Выбрать главу

Подобный случай описывает А. С. Гангеблов: «Даже и священника не щадили, <…> он диктует, мы пишем, повторяя вполголоса последнее его слово, как бы давая знать, что оно уже написано. Например, он произносит: „Во спасение души“, — „…души, батюшка, души“, — повторяют пишущие, возвышая голос. Или: „беседование с Богом“. — „С Богом, батюшка, с Богом“, — как бы напутствуя священника, чтобы он шёл домой».

Книги, шалости и рифмы

В письмах к матери, что относятся к первым годам в Пажеском корпусе, Боратынский не рассказывает ни о превратностях обучения, ни о проделках сотоварищей. Вероятно, как примерный и послушный сын, он не желает понапрасну тревожить маменьку, которой и так хватает забот с малыми детьми. Лишь в одном из писем тринадцатилетний подросток не без иронии замечает, говоря о выпускниках 1813 года, что «ещё не выучившие четырёх правил арифметических действий могут стать офицерами, лишь бы им исполнилось 17 лет» (перевод с французского). Про остальное молчит: то ли оно мало его интересует, то ли считает ерундой, не достойной внимания.

Похоже, куда как больше его занимает чтение новых книг, которые будят ум, фантазию, воображение. В бывшем Мальтийском дворце роскоши с избытком, но нет библиотеки, книгочеям приходится сидеть на голодном пайке. И Евгений просит у маменьки книг: «<…> пришлите мне историю России, которую вы мне подарили, маленького Грандиссона, Сендфорда и Мертона и идиллии <…>» (здесь и далее — перевод с французского); «Вы хотите, любезная маменька, прислать мне „Юных изгнанников“, но это лишнее, ибо я уже читал их три, а может быть, даже четыре раза» (август 1814 года).

Кстати, в этом последнем письме он по-книжному высокопарно, но, видимо, вполне искренне отдаёт дань воображению и надежде как лучшим дарам, «коими нас наградил Всевышний»: «Воображение поддерживает нас в несчастьях, в разлуке; надежда вскоре увидеть предмет наших желаний сокращает время, которое мы проводим вдали от него». Всё это он относит к маменьке. «Желал бы я, чтоб какой-нибудь добрый волшебник заколдовал меня, и мне вечно бы казалось, будто я нахожусь подле вас».

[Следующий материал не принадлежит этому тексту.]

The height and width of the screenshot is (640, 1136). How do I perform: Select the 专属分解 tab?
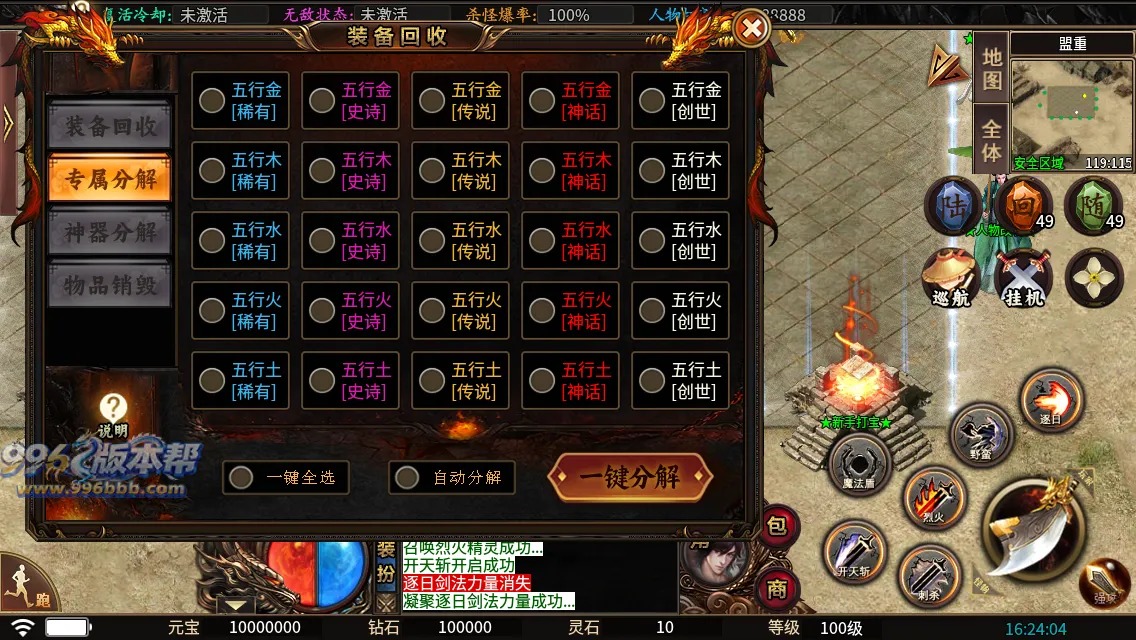(x=111, y=179)
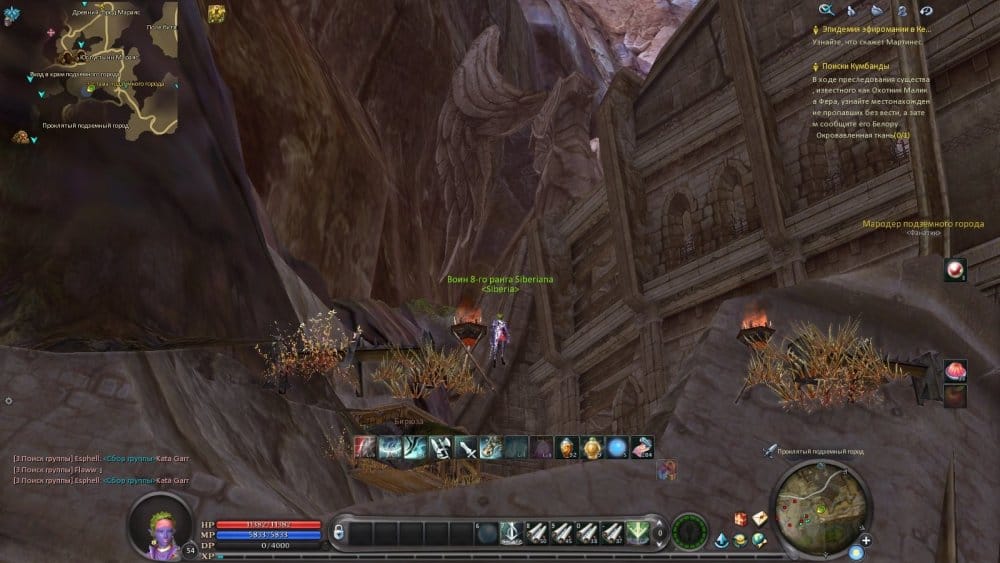
Task: Open the red gift box icon
Action: tap(740, 518)
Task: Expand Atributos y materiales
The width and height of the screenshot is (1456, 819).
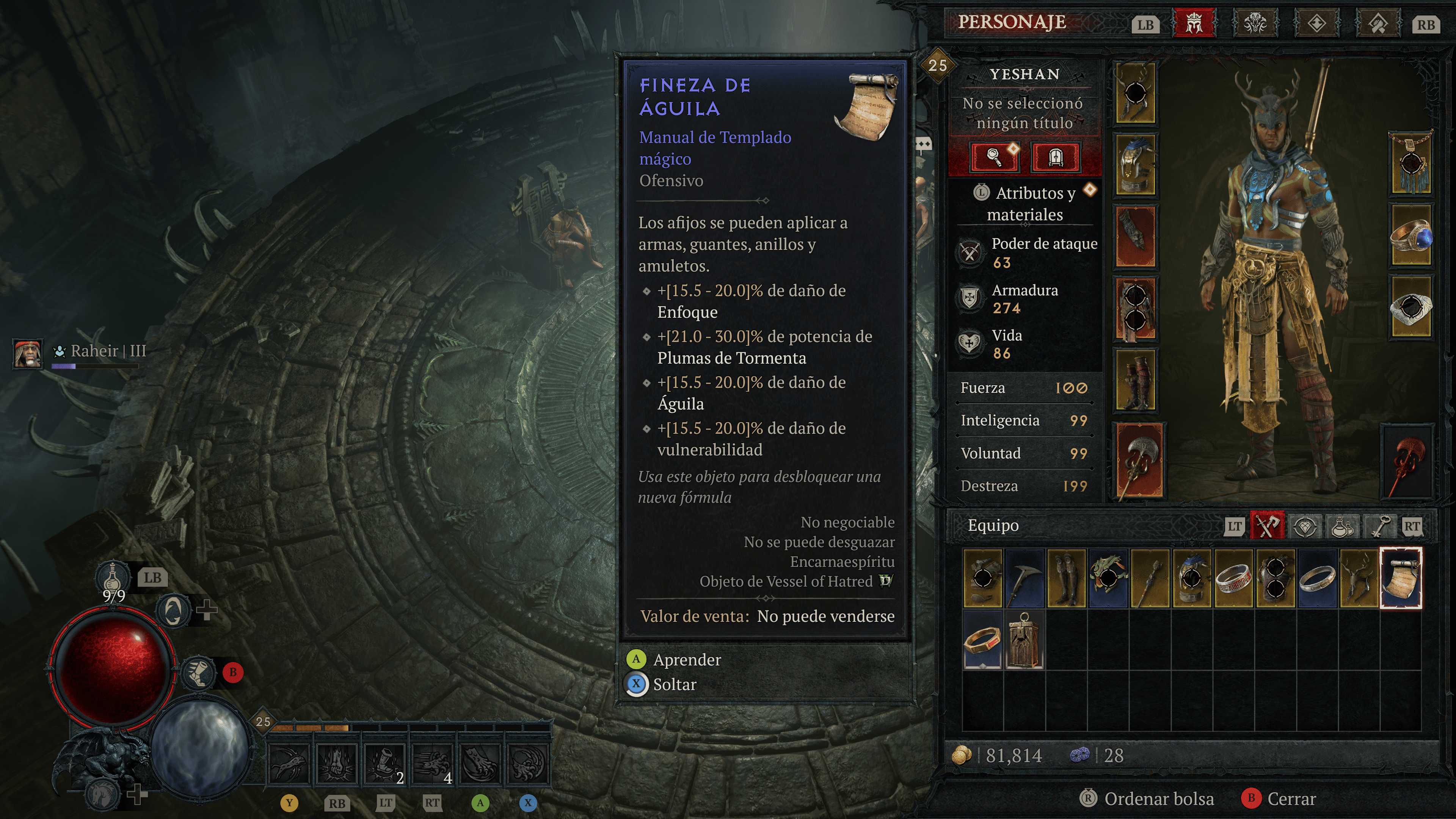Action: point(1025,204)
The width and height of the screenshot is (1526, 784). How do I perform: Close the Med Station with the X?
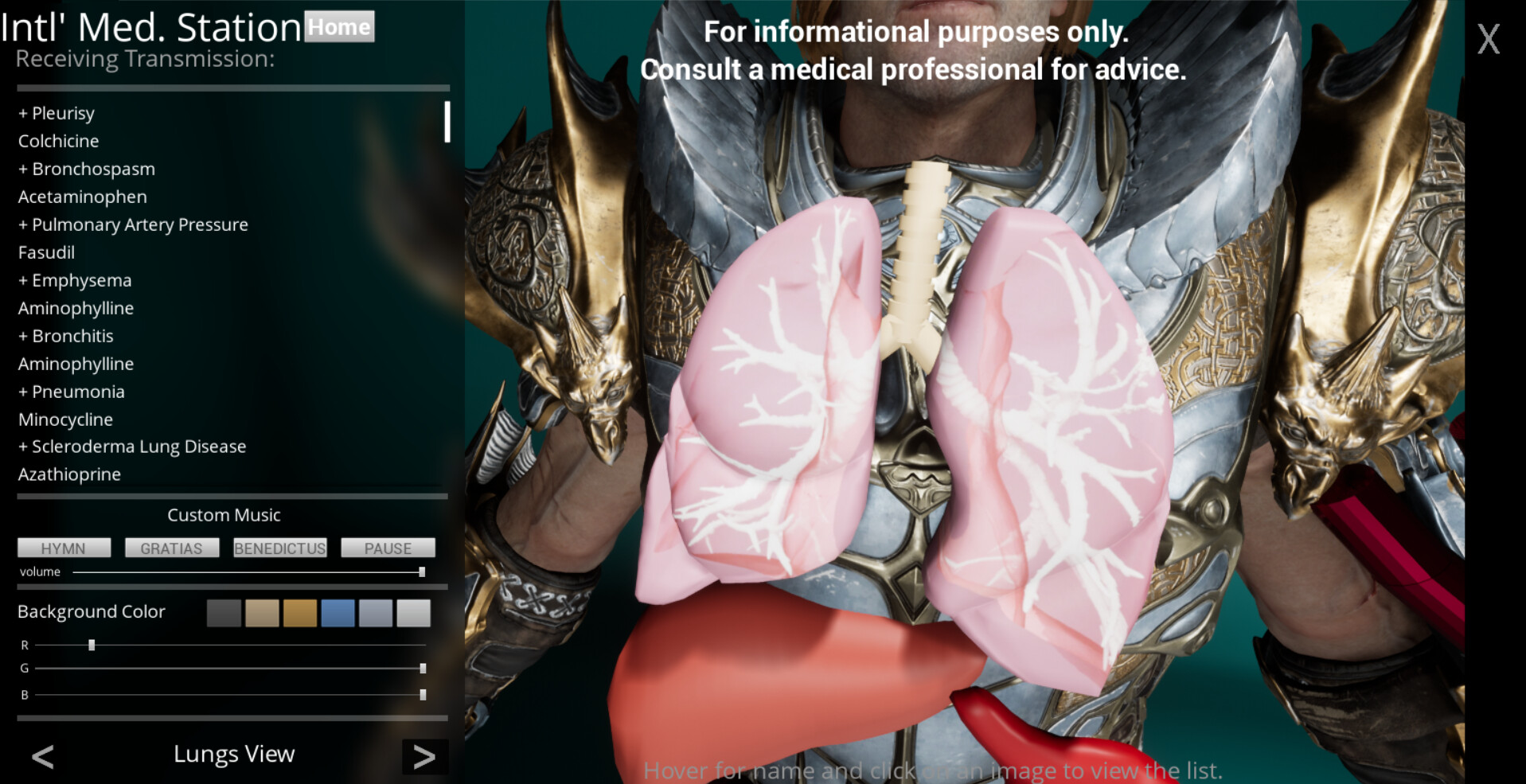tap(1487, 38)
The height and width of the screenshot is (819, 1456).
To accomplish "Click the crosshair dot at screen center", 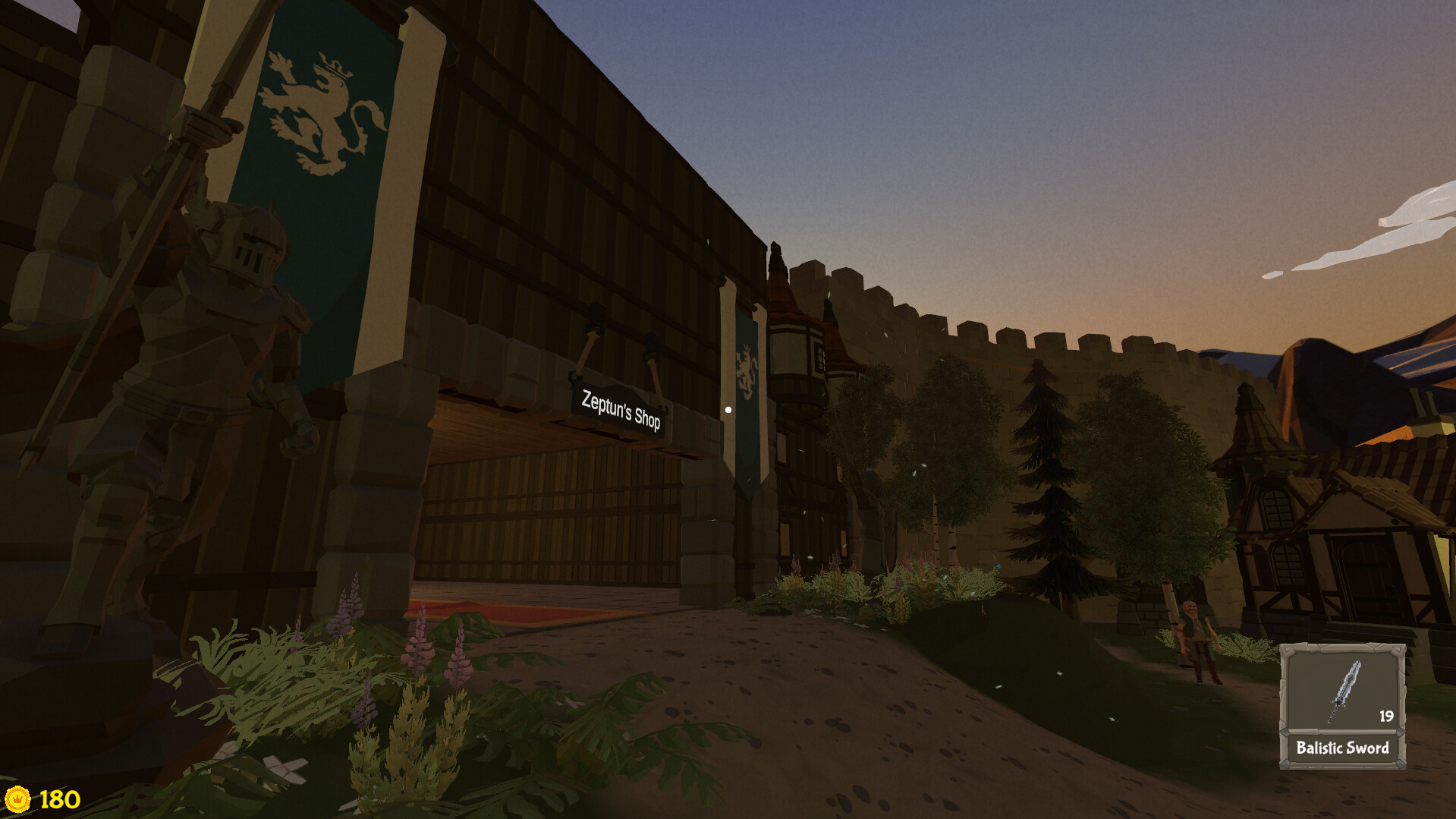I will (x=728, y=409).
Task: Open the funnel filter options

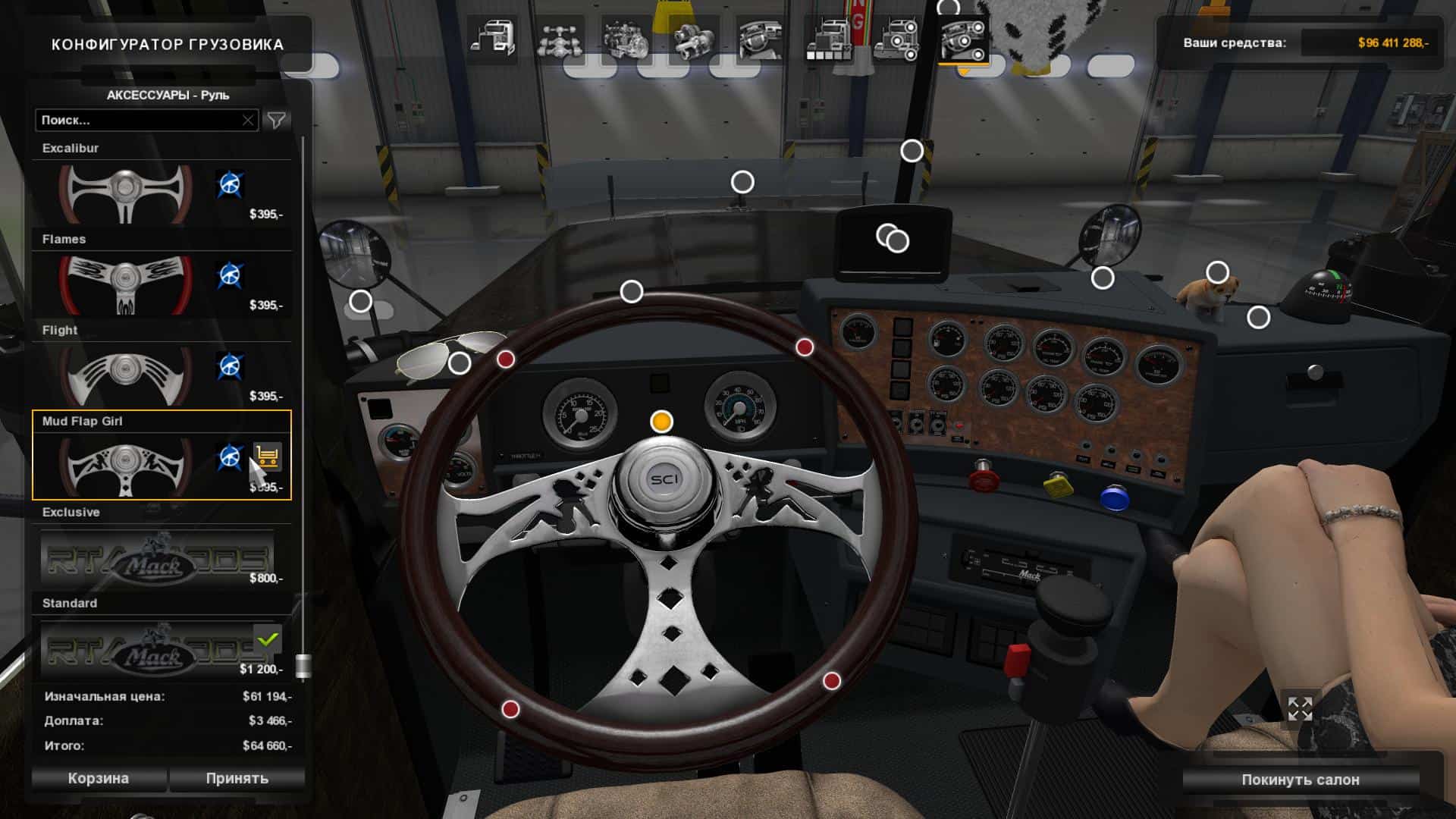Action: coord(277,120)
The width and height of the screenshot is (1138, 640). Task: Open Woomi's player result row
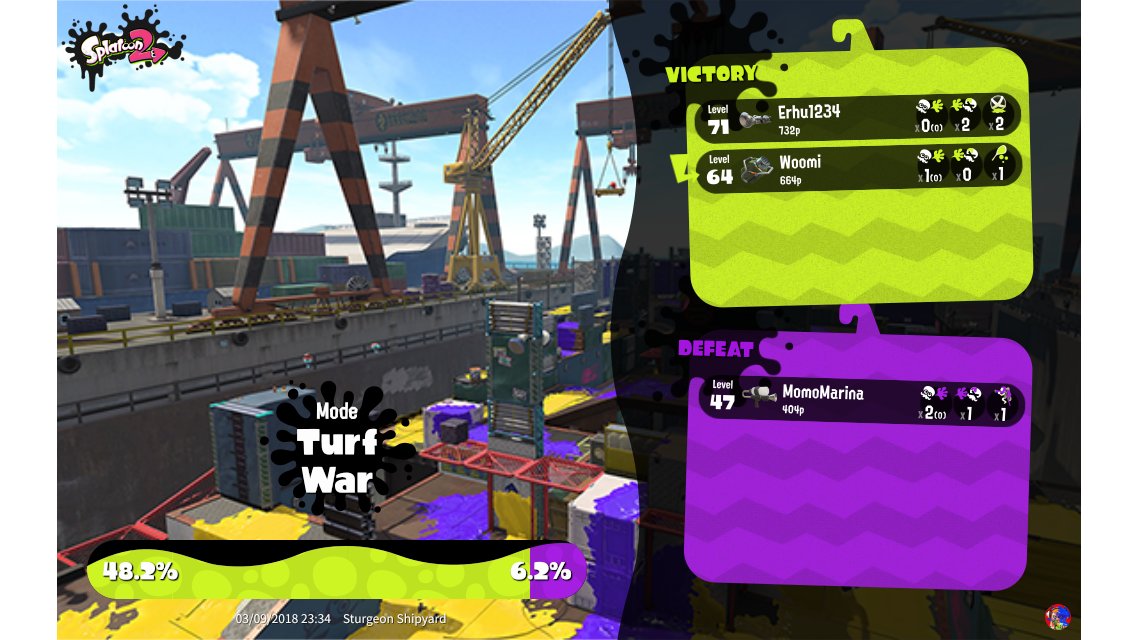[x=858, y=166]
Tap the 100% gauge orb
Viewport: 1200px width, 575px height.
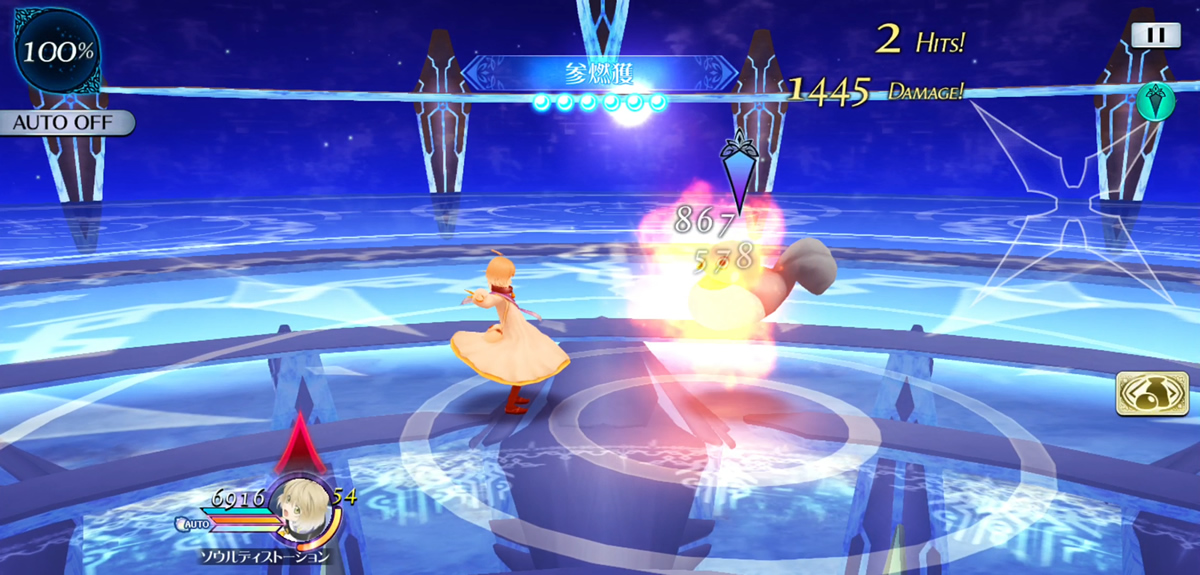pyautogui.click(x=51, y=50)
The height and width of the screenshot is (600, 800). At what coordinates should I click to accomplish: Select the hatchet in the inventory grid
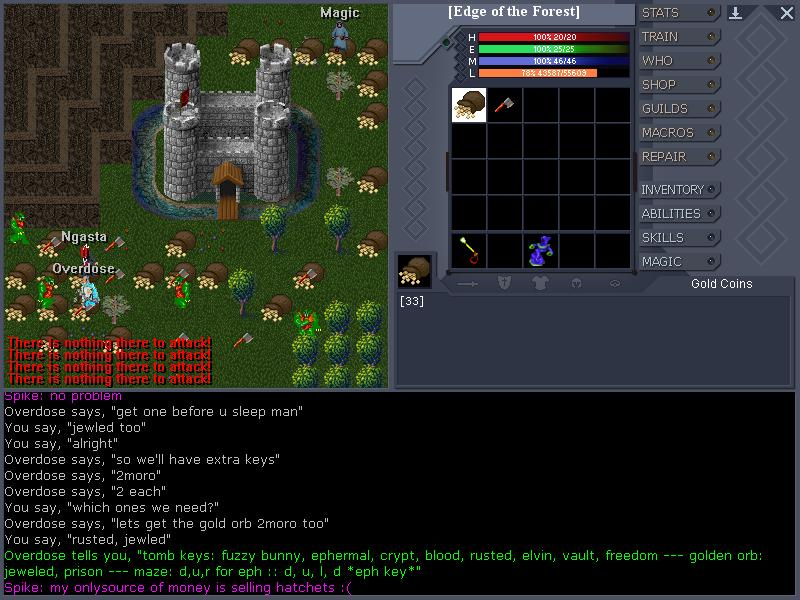pos(504,105)
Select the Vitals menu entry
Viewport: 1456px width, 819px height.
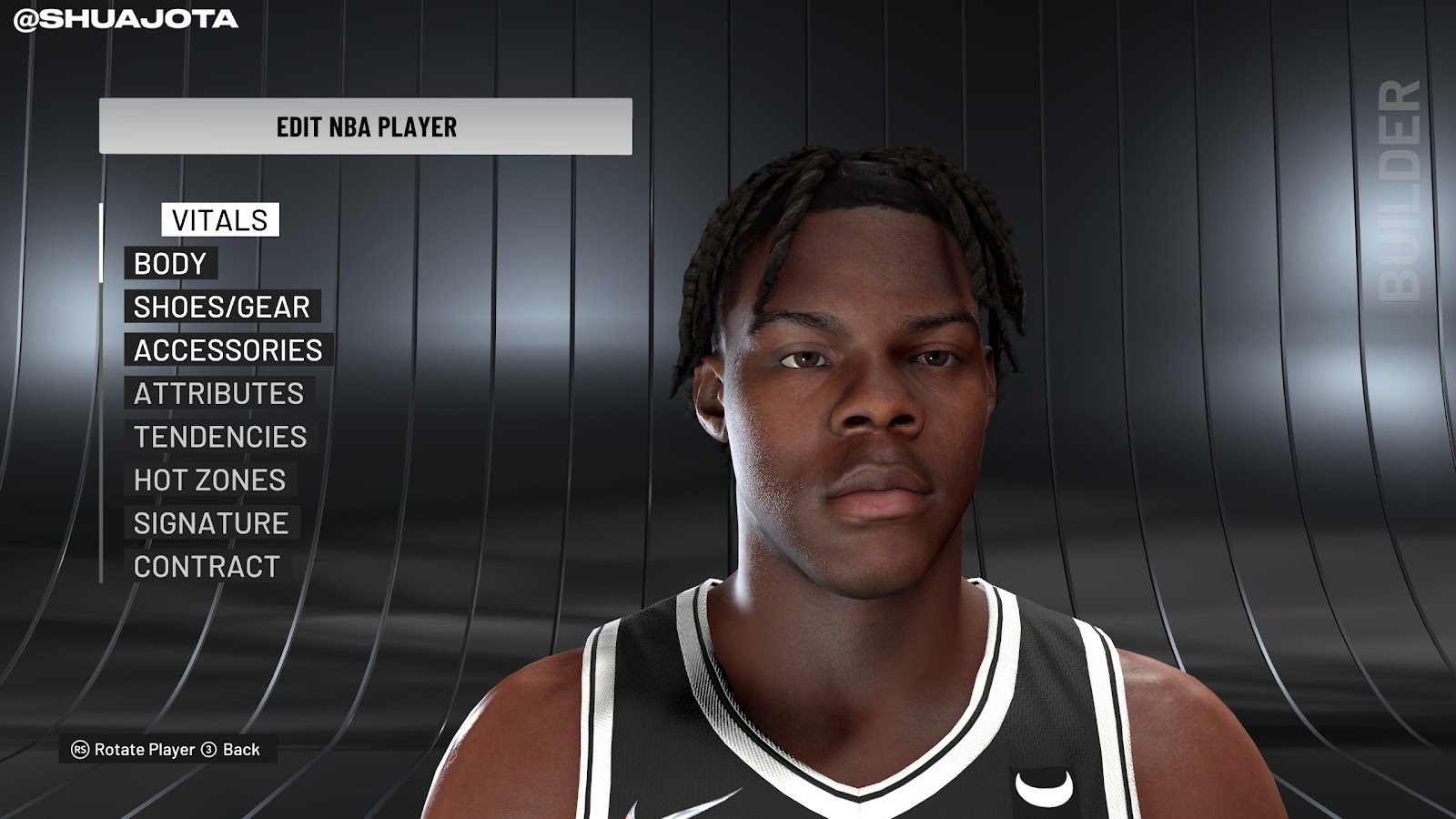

…Лишь десять лет спустя, в письме Василию Андреевичу Жуковскому, Боратынский впервые поведал о том, как тягостно было ему, привыкшему к родному дому, к любви и пониманию, входить в чужую — холодную и равнодушную — среду Пажеского корпуса. Впрочем, то письмо, декабря 1823 года, он сам называл исповедью:

«<…> В судьбе моей всегда было что-то особенно несчастное. И это служит главным и общим моим оправданием: всё содействовало к уничтожению хороших моих свойств и к развитию злоупотребительных. Любопытно сцепление происшествий и впечатлений, сделавших меня, право, из очень доброго мальчика почти совершенным негодяем. — 12 лет вступил я в Пажеский корпус, живо помня последние слёзы моей матери и последние её наставления, твёрдо намеренный свято исполнять их, и, как говорится в детском училище, служить примером прилежания и доброго поведения. — Начальником моего отделения был тогда некто Кр<истафо>вич (он теперь уже покойник, чем на беду мою ещё не был в то время), человек во всём ограниченный, кроме страсти своей к вину. Он не полюбил меня с первого взгляда и с первого дня вступления моего в корпус уже обращался со мною как с записным шалуном. Ласковый с другими детьми, он был особенно груб со мною. Несправедливость его меня ожесточила: дети самолюбивы не менее взрослых, обиженное самолюбие требует мщения, и я решился отмстить ему. Большими каллиграфическими буквами (у нас был порядочный учитель каллиграфии) написал я на лоскутке бумаги слово пьяница и прилепил его к широкой спине моего неприятеля. К несчастию, некоторые из моих товарищей видели мою шалость и, как по-нашему говорится, на меня доказали. Я просидел три дня под арестом, сердясь на самого себя и проклиная Кр<истафо>вича. — Первая моя шалость не сделала меня шалуном в самом деле, но я был уже негодяем в мнении моих начальников. Я получал от них беспрестанные и часто несправедливые оскорбления; вместо того чтобы дать мне все способы снова приобрести их доброе расположение, они непреклонною своею суровостию отняли у меня надежду и желание когда-нибудь их умилостивить <…>».